Return each line of the listing in which the word "computer" appears.

-------

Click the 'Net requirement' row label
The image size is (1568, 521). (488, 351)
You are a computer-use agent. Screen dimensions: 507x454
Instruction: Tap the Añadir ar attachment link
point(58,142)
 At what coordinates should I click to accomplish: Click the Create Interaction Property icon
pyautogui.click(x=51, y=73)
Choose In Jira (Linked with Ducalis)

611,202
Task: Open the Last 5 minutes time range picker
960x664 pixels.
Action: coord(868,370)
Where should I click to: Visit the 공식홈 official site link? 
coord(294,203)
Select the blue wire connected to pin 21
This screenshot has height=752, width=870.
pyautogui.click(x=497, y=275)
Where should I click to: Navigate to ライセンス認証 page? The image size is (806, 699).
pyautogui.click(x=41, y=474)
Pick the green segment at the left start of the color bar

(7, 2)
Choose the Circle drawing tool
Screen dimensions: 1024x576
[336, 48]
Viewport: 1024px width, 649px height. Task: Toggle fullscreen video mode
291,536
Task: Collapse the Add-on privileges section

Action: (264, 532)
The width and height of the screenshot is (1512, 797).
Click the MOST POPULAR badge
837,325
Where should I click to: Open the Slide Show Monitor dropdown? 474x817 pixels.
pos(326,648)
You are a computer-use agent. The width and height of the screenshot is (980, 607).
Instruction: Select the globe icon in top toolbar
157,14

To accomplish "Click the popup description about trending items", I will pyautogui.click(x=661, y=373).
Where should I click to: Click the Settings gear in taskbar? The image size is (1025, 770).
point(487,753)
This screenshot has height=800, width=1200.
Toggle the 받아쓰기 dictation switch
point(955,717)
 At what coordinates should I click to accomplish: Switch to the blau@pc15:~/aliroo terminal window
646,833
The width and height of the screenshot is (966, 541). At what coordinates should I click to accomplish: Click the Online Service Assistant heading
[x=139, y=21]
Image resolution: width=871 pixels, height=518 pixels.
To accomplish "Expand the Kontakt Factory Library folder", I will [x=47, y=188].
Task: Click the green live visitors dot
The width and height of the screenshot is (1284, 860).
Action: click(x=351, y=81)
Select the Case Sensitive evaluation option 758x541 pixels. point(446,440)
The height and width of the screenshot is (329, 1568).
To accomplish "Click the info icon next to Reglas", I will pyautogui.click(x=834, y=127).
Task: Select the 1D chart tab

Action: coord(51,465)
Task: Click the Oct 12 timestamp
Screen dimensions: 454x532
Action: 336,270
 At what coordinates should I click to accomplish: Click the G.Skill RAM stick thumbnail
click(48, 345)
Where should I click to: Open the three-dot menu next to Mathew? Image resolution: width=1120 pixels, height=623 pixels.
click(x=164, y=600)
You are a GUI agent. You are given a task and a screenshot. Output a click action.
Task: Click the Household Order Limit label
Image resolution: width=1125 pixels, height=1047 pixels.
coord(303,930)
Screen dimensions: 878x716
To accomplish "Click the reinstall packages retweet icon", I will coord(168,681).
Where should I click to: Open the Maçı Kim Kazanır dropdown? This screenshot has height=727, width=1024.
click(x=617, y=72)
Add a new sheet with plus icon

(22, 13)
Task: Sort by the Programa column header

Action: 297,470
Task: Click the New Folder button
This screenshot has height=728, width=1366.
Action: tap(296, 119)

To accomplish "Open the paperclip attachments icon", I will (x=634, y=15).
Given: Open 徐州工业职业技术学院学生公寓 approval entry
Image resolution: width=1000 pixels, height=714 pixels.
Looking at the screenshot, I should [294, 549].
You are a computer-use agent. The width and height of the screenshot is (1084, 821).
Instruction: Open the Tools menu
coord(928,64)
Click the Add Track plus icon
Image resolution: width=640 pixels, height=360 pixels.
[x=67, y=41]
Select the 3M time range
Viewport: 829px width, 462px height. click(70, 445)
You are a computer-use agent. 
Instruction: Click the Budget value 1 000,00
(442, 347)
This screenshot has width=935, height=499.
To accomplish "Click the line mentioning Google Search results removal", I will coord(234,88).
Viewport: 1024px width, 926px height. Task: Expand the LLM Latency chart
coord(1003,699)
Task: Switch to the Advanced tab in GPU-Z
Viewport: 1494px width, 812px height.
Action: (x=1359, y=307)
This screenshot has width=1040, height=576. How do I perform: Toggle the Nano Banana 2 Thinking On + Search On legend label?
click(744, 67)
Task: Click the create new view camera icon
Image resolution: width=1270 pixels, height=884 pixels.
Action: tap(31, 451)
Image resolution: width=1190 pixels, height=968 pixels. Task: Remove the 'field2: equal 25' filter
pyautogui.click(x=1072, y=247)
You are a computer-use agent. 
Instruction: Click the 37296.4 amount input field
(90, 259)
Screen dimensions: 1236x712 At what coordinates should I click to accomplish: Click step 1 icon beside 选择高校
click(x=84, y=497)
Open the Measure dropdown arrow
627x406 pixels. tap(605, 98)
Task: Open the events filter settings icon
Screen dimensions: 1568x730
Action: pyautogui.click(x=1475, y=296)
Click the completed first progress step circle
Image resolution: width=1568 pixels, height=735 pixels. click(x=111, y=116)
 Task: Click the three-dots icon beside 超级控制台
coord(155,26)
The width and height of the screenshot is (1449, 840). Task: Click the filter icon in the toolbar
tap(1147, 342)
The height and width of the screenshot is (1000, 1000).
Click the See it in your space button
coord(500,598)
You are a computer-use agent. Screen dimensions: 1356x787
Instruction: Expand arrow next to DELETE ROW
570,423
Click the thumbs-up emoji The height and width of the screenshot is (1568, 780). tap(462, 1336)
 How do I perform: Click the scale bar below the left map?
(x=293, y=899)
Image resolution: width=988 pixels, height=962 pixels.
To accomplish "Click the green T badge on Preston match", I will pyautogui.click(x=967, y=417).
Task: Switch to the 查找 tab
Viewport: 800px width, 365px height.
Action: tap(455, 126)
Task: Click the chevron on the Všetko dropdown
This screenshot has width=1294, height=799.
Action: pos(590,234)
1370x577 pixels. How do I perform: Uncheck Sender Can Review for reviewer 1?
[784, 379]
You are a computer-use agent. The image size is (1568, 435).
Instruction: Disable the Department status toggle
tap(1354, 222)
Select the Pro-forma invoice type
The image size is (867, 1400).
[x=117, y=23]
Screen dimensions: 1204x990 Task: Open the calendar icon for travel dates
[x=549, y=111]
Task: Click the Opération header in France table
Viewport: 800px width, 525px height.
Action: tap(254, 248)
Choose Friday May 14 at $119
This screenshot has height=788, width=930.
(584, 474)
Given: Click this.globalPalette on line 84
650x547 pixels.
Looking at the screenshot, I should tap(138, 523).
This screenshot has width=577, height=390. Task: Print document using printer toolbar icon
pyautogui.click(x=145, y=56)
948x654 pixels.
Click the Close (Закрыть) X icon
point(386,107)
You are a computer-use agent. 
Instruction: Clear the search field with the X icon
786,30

-------

▸ TASK RESPONSE
You are a computer-use agent. Screen dimensions: 507x454
You are a computer-use agent. The width and height of the screenshot is (980, 607).
You are a computer-use agent. The width and height of the screenshot is (1084, 821).
You are a computer-use agent. 
You are a computer-use agent. 
You are a computer-use agent. Screen dimensions: 1356x787
You are a computer-use agent. The image size is (1568, 435).
You are a computer-use agent. 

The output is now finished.